CVJun 22, 2016

Joint M-Best-Diverse Labelings as a Parametric Submodular Minimization

arXiv:1606.07015v212 citations
Originality Incremental advance
AI Analysis

This work addresses a computational bottleneck in graphical model inference for researchers in computer vision and machine learning, offering incremental improvements in runtime and solution quality.

The paper tackles the problem of jointly inferring M-best diverse labelings for binary submodular energies in graphical models, establishing a relationship with parametric submodular minimization to enable efficient algorithms that compute exact solutions faster than existing approximate methods.

We consider the problem of jointly inferring the M-best diverse labelings for a binary (high-order) submodular energy of a graphical model. Recently, it was shown that this problem can be solved to a global optimum, for many practically interesting diversity measures. It was noted that the labelings are, so-called, nested. This nestedness property also holds for labelings of a class of parametric submodular minimization problems, where different values of the global parameter $γ$ give rise to different solutions.

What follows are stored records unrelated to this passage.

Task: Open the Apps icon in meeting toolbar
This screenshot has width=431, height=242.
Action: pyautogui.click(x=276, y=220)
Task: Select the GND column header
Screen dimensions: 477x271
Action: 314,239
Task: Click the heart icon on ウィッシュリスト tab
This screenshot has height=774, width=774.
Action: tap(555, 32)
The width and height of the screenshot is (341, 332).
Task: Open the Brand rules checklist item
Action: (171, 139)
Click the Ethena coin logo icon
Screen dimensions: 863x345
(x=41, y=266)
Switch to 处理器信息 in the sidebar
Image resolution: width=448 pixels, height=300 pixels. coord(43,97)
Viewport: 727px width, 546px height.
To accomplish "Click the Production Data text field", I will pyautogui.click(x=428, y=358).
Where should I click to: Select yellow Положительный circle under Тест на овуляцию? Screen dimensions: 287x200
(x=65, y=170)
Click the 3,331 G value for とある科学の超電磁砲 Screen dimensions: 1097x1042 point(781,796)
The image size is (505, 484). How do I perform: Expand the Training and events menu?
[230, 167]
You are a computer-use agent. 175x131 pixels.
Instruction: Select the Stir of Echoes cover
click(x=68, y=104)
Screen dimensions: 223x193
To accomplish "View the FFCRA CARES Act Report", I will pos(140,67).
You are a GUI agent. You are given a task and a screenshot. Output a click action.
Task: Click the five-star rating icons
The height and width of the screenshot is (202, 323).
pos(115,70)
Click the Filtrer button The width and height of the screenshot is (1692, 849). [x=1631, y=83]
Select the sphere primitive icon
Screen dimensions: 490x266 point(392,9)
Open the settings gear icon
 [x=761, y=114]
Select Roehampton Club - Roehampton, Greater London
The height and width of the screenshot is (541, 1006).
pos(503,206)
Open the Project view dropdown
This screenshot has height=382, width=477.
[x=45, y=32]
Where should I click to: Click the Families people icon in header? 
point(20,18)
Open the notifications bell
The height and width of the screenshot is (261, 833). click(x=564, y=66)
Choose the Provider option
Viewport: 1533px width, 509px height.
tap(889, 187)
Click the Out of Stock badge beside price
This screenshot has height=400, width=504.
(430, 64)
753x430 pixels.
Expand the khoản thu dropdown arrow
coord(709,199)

The popular example of the parametric submodular minimization is the monotonic parametric max-flow problem, which is also widely used for computing multiple labelings. As the main contribution of this work we establish a close relationship between diversity with submodular energies and the parametric submodular minimization. In particular, the joint M-best diverse labelings can be obtained by running a non-parametric submodular minimization (in the special case - max-flow) solver for M different values of $γ$ in parallel, for certain diversity measures. Importantly, the values for $γ$ can be computed in a closed form in advance, prior to any optimization. These theoretical results suggest two simple yet efficient algorithms for the joint M-best diverse problem, which outperform competitors in terms of runtime and quality of results. In particular, as we show in the paper, the new methods compute the exact M-best diverse labelings faster than a popular method of Batra et al., which in some sense only obtains approximate solutions.